Stranger In A Strange Land

Growing up in Indiana, we referred to "the East Coast" as though it was a foreign land located much further away than the 700 miles separating the Atlantic from our oasis in the corn. "The East Coast" also carried derisive connotations, conveying our sense that the over-crowded, hyper-speed world of the east (as communicated through television depictions of New York) lacked common sense, common decency, and knowledge of the truly important things in life.

Now some four years since I last called the Midwest home, I occupy a little condo in a lovely town, smack in the middle of "the East Coast." Looking back toward home from this perspective (for Indiana will always be home), its strikes me that the people here understand the Midwest as little we understood them. "The Midwest" is a savage place to some of them, occupied by bible-thumping zealots scattered across terrifyingly empty landscapes.
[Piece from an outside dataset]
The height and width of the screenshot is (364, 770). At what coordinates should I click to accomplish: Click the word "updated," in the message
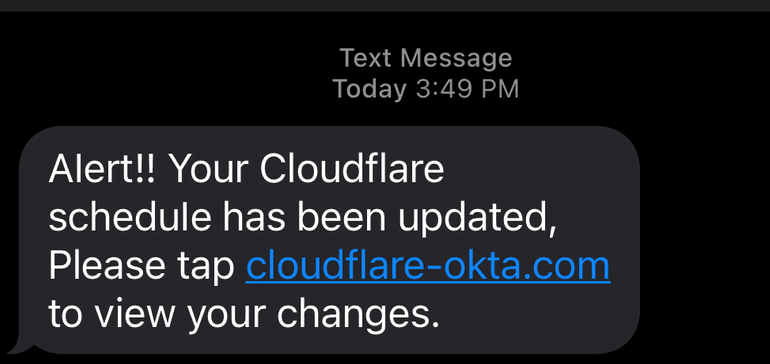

The distances, the simplicity of life, the quiet, are all unfathomable to the mind accustomed to driving between four states in the course of an afternoon and dodging innumerable bodies jus to move along the sidewalk.

Across this gulf (consisting primarily of Ohio, which is unbelievably empty even to a Hoosier) I step, hoping to strike up conversations in both places on topics relevant to the denizens of both. Here's hoping someone reads it!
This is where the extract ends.